El nuevo lenguaje de la abogacía

Hace una década, Diego Valadés planteó el problema: “Las palabras del Derecho siguen teniendo entre nosotros un alto ingrediente mágico, que las hace misteriosas, distantes, peligrosas. Lejos de infundir seguridad, las palabras de la ley producen sobresalto”. En la última década el Derecho mexicano ha experimentado una de sus más profundas transformaciones: una auténtica revolución jurídica que ha obligado a un cambio de mentalidad en la abogacía, incluyendo el uso del lenguaje.
El nuevo sistema de justicia penal, caracterizado por la oralidad en el proceso, nos coloca frente a un aspecto reiteradamente desdeñado: el lenguaje jurídico inentendible para una población mayoritariamente ajena a su significado y, más todavía, reacia a su comprensión en tanto significa una situación de conflicto.
De ahí que señalara entonces el destacado jurista: “Los abogados mexicanos han quedado atrapados entre quienes no los atienden y quienes no los entienden”.

Datos extraídos

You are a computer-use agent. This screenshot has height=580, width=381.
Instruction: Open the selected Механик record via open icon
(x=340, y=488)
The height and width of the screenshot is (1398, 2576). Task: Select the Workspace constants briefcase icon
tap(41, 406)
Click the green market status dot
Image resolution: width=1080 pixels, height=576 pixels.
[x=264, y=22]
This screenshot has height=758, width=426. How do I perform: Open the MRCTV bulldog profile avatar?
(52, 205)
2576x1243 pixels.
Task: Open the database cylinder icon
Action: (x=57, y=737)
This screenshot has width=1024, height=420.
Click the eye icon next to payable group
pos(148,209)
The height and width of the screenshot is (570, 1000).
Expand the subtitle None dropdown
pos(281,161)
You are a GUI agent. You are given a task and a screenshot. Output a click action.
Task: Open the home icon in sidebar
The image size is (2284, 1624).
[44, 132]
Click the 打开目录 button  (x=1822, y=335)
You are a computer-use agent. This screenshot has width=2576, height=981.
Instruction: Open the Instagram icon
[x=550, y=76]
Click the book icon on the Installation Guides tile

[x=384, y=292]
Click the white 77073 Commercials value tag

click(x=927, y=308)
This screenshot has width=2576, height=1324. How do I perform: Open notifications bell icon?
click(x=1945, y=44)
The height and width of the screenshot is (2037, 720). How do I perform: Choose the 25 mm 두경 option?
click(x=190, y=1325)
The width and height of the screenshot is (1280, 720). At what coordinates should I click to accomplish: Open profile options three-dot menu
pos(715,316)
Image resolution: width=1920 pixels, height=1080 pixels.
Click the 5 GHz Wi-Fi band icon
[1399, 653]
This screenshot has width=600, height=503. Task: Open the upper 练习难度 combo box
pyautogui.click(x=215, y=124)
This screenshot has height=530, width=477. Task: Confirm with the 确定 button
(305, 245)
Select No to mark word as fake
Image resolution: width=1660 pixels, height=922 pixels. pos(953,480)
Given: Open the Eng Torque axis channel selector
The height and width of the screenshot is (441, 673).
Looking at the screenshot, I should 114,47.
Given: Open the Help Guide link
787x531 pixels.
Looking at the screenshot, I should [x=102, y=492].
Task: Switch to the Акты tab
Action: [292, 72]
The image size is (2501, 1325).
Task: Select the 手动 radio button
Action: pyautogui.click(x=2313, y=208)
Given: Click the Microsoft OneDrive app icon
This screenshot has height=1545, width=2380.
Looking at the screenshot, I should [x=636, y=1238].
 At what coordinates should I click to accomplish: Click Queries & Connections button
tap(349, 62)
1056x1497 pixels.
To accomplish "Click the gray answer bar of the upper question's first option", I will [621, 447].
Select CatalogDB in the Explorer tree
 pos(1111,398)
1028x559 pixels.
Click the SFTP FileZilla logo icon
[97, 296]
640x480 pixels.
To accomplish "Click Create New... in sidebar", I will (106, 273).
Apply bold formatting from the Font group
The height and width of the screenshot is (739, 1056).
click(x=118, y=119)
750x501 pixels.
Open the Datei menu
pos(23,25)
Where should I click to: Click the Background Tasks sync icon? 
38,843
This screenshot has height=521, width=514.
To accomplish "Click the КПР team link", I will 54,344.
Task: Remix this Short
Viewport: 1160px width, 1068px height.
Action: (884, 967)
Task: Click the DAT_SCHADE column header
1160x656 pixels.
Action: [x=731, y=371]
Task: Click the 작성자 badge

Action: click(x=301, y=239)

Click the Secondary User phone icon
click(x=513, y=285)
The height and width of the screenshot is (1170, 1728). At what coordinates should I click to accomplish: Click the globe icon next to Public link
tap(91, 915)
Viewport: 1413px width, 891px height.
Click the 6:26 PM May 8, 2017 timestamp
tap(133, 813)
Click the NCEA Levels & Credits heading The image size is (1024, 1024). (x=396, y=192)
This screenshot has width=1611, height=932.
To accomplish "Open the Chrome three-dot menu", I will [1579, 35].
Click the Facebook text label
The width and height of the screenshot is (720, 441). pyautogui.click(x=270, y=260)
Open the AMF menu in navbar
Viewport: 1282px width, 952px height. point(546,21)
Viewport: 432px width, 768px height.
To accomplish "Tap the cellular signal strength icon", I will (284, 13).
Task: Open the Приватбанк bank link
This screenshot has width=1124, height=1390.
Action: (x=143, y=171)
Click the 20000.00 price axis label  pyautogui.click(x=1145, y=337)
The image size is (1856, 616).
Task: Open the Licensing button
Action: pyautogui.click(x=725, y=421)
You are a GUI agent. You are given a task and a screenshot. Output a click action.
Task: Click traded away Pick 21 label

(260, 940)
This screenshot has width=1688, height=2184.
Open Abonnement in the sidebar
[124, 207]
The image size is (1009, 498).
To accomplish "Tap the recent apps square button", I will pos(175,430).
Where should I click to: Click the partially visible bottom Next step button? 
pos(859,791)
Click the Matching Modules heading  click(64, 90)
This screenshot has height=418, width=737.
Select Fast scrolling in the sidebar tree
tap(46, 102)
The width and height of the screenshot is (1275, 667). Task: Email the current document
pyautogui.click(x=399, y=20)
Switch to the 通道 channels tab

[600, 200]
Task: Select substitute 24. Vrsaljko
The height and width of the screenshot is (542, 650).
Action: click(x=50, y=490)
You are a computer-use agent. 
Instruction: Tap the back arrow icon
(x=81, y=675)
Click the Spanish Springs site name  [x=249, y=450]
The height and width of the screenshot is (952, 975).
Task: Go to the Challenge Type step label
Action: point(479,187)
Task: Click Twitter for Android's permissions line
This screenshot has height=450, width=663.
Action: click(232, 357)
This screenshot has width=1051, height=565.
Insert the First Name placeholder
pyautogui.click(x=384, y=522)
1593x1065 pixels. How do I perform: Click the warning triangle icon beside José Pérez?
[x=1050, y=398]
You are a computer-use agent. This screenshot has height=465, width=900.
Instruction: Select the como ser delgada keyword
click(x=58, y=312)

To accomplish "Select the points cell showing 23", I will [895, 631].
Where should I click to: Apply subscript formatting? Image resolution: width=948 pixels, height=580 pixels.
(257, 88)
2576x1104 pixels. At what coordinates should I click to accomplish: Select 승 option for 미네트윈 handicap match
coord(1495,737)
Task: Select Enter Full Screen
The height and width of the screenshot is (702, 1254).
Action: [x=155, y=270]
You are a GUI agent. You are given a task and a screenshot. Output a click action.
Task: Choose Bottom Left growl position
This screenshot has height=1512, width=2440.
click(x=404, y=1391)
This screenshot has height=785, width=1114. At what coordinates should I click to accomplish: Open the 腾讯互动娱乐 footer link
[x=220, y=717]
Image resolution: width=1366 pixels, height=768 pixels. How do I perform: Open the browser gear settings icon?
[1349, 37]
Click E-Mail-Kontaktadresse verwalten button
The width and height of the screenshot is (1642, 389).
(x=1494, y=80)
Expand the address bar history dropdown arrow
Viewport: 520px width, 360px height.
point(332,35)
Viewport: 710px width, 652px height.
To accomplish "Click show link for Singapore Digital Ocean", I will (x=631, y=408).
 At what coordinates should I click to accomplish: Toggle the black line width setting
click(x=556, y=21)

Ejercicio propuesto 1
En el fragmento sobre el lenguaje de la abogacía, reescribe de forma más breve el párrafo que comienza con "El nuevo sistema de justicia penal" y conserva sus datos principales.
Ejercicio propuesto 2
Prosigue el fragmento sobre el lenguaje de la abogacía a partir de su última oración.

Resultado obtenido 1
El nuevo sistema de justicia penal, basado en la oralidad, pone en evidencia un problema muy desatendido: la mayoría de la población no entiende el lenguaje jurídico y además se resiste a comprenderlo porque lo asocia con una situación de conflicto.

Resultado obtenido 2
Si no nos atienden —aventuremos— será por los diversos factores que desacreditan la profesión, muchos imputables a nosotros mismos; pero si no nos entienden es porque no hemos sido perceptivos de los dramáticos cambios ocurridos uno tras otro, dejando para después la actualización de las formas, hasta hace poco usuales, para comunicarnos como expertos del Derecho.
El ministro José Ramón Cossío Díaz anotaba que las sentencias de la Suprema Corte de Justicia de la Nación y, en general, de los tribunales mexicanos se caracterizan, entre otros elementos, por el uso de un lenguaje oscuro y en ocasiones arcaico; la propuesta del ministro invitaba a “atender un elemental principio de claridad en la redacción. No se trata —señaló— de vulgarizar el lenguaje de las sentencias sino de entender que su contenido puede comunicarse mejor cuando se evitan los barroquismos, los arcaísmos o la oscuridad de las expresiones”.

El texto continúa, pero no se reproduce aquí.